サミュエルの前で、こんなみっともない姿を見せている。汚い咳を聞かせている。
喉の痛みより何より、それがつらい。
ベンシード伯爵の出てくる気配がした。
サミュエルが彼に傘を持たせ、私を抱き上げる。
顔を隠したまま首を振った。
「下ろしてください。風邪がうつりま……っ、…っ」
無理やり口を閉じ、咳を押し込める。
出るものは出るので、酷い事になった鼻や涙を拭った。喉がこの上なく痛い。
「咳を我慢するな。俺のことは気にしなくて良い」
「……気にします」
サミュエルが下ろしてくれないまま、私は咳を我慢したまま、せっかく出た皇城へ戻って行く。彼の長い足で進めばあっという間だ。

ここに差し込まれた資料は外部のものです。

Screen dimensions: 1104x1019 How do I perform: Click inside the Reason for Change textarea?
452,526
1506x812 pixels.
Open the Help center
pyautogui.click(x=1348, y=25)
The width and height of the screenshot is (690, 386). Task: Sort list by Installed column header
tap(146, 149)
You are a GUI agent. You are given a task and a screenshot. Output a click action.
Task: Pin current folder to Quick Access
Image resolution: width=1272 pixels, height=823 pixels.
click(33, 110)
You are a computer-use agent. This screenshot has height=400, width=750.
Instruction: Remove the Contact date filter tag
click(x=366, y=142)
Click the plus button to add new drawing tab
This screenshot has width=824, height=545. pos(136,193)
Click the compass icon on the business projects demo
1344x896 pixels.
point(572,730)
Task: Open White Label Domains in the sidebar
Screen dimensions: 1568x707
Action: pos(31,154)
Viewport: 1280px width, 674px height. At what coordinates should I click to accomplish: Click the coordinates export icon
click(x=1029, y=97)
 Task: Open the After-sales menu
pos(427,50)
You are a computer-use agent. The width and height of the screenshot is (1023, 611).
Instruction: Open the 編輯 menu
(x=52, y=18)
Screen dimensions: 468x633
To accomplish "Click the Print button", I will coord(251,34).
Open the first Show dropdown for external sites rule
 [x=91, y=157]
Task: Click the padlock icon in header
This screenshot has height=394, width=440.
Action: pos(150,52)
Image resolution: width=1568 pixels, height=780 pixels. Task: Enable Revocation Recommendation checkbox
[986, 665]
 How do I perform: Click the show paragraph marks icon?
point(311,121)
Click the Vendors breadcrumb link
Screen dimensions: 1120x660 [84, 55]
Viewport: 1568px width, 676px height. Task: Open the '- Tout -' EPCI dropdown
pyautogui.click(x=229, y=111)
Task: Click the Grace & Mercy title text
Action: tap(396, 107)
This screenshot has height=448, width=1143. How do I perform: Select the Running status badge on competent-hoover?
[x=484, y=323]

医師を呼ぶよう指示しながら、私室ではなく寝室のベッドへ降ろされた。
「こちらではありません。妃が病に伏してる時は……っ」
何度目か分からない咳が込み上げ、我慢しようと口を閉じる。すると、サミュエルが指をねじ込んできた。
彼の指を噛むわけにもいかず、そのまま咳をしてしまう。
「ゴホッ…けほっ、けほっけほっ…ゲホッ」
き、汚い。
サミュエルの指も汚してしまった。
顔に熱が集まる。
「も、もうここで良いです。サミュエル様は離れてください」
「……分かった」
反対の手で髪を撫でた後、今度は私の頼み通り離れてくれた。
診察のため入って来た医師と場所を代わる。
やはり風邪と診断され、シロップよりも強い薬を処方された。
薬を飲み、まだ部屋にいるサミュエルに醜い姿を見られないよう、シーツを被る。
咳が止まらず寝られそうにないと思ったのに、薬のおかげか、いつの間にか眠りに落ちていた。